In addition to Anil's point that rescheduling elections is not, by itself, nearly sufficient to restore some semblance of democracy to Pakistan, it's worth pondering another issue that has continually arisen: whether the Pakistani Constitution permits the same person to be both President and in charge of the armed forces. I'm hardly an expert in the (for-now defunct) Constitution of Pakistan, but it does strike me that this is clearly the wrong question.
In the U.S. (as one waggish Dorf on Law reader noted in a comment a few days ago), the President is head of the military, but we rightly regard this as a protection for, rather than a threat to, civilian rule. Since at least the time when the Roman Republic gave way to the Roman Empire, small-d democrats the world over have justifiably worried that in a pinch (or perhaps even without a pinch), military leaders will displace civilian ones. The remedy is to create a military culture in which everyone understands that the civilian authorities stand at the top of the chain of command.
In the U.S., we accomplish this feat by making the elected President the Commander in Chief of the armed forces. He or she is not actually in the military (as President Clinton discovered to his woe when he tried to argue that the Soldiers and Sailors Civil Relief Act temporarily immunized him from the lawsuit by Paula Jones), but that's not the key point. The key point is that the President is Commander in Chief in virtue of being the legitimately elected President, not the other way around.

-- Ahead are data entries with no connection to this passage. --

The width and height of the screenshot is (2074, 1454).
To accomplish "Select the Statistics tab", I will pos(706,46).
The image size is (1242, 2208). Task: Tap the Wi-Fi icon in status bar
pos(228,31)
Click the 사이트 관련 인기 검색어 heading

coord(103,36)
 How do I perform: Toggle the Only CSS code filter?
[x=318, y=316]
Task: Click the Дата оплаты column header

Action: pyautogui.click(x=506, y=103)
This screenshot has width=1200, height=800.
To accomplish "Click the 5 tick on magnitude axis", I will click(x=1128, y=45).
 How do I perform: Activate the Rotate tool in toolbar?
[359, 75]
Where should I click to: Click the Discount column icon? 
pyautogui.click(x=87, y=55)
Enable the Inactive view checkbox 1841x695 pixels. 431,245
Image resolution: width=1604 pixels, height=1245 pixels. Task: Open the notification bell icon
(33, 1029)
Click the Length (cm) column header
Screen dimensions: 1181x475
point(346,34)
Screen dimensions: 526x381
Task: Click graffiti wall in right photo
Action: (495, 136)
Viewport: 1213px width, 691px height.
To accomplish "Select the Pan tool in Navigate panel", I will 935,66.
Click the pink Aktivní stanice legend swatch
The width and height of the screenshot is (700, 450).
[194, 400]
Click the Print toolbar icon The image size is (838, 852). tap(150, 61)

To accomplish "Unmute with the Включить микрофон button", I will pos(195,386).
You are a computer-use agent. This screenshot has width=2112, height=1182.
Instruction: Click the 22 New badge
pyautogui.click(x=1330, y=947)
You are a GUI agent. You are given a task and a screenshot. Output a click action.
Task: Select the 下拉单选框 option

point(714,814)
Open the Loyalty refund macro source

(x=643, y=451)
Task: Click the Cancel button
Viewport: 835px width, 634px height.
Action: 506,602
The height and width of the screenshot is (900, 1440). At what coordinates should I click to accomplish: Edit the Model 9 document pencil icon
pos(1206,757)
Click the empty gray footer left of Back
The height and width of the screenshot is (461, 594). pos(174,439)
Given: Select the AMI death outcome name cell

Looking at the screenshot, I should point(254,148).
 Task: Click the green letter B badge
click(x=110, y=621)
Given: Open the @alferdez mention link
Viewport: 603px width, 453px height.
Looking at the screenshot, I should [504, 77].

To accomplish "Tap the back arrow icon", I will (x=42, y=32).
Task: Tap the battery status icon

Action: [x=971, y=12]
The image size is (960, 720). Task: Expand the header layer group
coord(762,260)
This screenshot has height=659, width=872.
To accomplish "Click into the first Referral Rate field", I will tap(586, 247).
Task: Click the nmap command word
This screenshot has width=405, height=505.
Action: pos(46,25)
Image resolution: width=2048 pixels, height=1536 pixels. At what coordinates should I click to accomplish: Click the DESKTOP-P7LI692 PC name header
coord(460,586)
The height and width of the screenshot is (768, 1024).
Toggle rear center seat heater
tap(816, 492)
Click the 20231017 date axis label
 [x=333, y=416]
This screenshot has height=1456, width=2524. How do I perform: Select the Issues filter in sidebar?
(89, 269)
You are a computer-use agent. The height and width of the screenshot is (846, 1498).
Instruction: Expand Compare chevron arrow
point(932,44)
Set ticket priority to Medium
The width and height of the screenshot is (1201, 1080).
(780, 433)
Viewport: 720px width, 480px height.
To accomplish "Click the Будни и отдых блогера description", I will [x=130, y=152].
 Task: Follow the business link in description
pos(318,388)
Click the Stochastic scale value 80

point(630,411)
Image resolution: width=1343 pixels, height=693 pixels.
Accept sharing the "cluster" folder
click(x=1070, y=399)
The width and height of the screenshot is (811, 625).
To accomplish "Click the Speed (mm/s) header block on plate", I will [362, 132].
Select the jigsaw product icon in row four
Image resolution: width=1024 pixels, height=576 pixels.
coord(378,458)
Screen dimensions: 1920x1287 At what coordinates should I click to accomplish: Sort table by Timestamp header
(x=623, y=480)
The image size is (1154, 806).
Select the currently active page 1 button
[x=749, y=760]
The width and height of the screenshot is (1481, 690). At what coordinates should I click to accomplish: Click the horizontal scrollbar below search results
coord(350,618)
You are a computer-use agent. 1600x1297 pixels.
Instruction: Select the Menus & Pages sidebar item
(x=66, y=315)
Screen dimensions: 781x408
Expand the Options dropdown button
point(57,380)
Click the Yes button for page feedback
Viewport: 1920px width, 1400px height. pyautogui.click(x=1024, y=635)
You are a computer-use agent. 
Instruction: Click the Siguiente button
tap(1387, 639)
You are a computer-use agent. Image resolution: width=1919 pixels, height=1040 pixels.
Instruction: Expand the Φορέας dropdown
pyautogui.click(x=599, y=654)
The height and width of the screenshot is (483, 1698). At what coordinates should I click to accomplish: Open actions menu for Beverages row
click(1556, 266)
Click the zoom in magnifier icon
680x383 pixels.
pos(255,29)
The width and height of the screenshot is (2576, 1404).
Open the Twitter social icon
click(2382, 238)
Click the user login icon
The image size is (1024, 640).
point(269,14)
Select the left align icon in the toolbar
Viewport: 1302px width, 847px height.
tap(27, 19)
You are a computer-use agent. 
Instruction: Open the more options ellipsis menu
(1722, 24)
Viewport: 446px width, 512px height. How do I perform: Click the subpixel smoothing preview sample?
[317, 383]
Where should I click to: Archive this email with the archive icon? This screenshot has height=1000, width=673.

Thus, putting aside issues of the meaning of particular provisions of the Pakistani Constitution, the operative question is not so much whether Musharraf can remain President and head of the military, but whether, in the event that there is a free and fair election that leads to someone else becoming President, Musharraf will answer to that elected President by taking orders from him or her, including an order relieving Musharraf of command.